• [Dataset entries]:
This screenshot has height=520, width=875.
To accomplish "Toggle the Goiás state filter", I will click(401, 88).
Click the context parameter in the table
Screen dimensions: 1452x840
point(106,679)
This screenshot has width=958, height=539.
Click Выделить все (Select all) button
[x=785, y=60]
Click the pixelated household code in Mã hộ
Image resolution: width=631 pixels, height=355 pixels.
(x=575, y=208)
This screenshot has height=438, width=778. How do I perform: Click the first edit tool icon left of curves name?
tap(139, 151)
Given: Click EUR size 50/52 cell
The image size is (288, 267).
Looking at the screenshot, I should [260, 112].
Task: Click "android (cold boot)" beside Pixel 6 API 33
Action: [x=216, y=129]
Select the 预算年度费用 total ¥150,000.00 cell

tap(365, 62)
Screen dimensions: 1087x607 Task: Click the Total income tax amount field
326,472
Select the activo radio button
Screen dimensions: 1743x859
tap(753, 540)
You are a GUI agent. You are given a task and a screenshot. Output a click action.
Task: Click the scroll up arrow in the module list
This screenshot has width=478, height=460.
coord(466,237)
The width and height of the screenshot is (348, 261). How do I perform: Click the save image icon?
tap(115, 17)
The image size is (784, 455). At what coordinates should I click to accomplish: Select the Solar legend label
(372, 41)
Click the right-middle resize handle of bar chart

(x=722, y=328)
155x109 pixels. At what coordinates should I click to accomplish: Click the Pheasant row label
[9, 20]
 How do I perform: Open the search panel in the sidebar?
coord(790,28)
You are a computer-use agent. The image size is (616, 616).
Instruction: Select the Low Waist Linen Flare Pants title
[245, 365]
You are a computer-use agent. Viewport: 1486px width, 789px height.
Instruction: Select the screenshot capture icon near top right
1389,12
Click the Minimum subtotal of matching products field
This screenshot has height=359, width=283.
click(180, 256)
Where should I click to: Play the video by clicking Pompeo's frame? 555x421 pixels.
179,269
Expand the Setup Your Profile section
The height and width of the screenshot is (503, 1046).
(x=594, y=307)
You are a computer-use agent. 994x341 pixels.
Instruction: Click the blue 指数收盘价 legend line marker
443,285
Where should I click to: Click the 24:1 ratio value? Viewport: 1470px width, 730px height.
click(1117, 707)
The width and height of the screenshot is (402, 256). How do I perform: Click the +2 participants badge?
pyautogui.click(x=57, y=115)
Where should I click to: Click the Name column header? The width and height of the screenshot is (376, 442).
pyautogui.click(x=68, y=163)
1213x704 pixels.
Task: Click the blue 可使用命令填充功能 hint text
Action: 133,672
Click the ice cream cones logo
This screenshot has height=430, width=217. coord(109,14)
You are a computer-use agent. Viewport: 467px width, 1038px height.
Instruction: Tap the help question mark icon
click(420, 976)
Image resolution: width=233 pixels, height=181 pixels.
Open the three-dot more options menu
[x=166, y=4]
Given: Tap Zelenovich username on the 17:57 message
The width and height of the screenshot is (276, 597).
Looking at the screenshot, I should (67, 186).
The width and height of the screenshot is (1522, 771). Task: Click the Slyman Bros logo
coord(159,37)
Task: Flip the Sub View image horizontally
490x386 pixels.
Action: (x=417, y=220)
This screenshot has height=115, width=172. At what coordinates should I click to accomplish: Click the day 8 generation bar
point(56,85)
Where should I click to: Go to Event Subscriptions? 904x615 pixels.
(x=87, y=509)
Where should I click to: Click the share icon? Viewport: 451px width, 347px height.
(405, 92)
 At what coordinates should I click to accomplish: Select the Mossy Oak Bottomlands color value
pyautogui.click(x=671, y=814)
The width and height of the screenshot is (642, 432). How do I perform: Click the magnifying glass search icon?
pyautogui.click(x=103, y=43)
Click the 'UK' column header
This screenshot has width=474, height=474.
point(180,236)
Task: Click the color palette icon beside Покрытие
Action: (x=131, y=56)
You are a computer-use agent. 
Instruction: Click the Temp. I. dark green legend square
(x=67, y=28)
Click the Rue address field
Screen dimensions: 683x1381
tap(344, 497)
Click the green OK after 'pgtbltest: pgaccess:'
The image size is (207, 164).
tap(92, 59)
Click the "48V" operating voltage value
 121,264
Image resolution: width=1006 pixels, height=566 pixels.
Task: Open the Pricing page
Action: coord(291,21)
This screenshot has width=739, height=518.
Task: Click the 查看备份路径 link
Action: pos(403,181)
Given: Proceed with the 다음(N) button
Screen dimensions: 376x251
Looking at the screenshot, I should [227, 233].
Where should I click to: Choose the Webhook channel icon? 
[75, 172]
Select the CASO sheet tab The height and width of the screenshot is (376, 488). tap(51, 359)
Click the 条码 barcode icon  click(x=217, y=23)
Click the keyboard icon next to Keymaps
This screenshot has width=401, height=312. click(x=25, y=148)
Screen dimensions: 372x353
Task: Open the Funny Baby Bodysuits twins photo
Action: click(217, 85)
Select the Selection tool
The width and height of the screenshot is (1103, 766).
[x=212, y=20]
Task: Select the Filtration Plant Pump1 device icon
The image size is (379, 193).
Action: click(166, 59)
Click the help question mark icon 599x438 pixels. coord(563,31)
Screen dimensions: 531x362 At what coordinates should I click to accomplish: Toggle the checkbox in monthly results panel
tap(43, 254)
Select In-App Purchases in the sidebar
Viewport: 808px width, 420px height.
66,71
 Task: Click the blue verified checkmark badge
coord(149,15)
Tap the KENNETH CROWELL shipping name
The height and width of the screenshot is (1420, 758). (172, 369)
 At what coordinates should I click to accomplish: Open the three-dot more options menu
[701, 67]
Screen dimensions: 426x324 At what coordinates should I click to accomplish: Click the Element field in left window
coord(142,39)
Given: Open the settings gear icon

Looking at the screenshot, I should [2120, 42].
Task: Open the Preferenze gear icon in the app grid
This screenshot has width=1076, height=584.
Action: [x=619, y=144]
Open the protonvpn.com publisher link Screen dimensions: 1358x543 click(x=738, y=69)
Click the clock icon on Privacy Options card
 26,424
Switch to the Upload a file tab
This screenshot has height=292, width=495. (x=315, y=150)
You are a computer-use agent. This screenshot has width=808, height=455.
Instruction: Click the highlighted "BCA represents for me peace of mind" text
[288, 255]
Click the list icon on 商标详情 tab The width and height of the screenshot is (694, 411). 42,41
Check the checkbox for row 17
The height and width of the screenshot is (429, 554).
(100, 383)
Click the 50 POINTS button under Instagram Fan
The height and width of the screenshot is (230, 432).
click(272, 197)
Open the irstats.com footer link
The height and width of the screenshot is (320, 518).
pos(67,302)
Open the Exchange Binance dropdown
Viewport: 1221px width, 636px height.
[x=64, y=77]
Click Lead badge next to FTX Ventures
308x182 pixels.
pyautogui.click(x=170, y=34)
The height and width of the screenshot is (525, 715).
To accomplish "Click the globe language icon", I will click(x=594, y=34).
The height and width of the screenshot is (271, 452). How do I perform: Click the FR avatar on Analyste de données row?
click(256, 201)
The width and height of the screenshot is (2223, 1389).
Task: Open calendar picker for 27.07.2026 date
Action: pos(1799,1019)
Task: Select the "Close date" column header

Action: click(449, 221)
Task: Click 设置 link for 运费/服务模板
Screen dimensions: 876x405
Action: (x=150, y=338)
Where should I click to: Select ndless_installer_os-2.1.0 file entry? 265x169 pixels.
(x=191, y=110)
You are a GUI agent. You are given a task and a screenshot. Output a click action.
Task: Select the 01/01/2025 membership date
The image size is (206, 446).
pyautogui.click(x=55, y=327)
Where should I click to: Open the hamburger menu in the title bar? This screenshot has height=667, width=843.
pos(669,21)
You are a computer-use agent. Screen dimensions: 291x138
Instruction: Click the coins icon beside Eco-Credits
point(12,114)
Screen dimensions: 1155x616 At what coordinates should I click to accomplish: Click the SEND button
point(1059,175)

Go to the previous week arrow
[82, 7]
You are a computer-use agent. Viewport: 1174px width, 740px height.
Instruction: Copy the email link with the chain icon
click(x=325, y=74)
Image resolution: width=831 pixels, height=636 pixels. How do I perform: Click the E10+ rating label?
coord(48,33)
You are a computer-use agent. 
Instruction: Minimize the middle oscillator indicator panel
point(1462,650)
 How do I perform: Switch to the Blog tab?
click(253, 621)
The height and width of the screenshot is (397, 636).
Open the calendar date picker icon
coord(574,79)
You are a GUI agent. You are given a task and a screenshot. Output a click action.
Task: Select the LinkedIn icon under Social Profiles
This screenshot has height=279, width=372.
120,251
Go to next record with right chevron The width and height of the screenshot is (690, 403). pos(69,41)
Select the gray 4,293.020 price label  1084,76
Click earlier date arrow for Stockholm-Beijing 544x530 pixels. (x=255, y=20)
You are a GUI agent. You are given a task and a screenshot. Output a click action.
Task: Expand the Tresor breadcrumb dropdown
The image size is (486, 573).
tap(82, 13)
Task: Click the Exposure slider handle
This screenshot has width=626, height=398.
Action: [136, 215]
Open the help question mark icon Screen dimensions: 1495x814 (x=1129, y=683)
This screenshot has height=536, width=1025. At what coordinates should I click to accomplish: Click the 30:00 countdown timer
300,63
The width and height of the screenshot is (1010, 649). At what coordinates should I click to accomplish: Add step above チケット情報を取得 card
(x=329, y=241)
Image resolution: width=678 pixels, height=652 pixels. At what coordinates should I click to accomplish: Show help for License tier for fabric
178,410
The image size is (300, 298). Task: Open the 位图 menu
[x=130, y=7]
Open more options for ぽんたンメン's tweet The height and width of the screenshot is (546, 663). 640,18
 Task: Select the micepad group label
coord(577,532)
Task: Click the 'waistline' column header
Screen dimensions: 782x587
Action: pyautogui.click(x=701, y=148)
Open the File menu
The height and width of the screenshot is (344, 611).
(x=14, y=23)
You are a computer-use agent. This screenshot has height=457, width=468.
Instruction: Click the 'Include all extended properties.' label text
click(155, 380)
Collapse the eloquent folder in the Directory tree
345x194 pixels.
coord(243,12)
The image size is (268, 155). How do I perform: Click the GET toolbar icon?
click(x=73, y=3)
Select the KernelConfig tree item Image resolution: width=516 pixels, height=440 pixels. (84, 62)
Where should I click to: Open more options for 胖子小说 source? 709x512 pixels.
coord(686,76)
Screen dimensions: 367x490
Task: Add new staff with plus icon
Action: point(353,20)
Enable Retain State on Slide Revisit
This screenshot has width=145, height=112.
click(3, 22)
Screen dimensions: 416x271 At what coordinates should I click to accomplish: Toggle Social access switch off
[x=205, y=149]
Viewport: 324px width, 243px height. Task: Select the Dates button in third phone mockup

• [Requirement]:
For every line above that has "computer" in it, copy the line.

• [Exercise output]:
You are a computer-use agent. The image size is (616, 616).
You are a computer-use agent. Viewport: 1486px width, 789px height.
You are a computer-use agent. 994x341 pixels.
You are a computer-use agent. Viewport: 467px width, 1038px height.
You are a computer-use agent. 
You are a computer-use agent. This screenshot has width=808, height=455.
You are a computer-use agent. Screen dimensions: 291x138
You are a computer-use agent. Viewport: 1174px width, 740px height.
You are a computer-use agent. 
You are a computer-use agent. This screenshot has height=457, width=468.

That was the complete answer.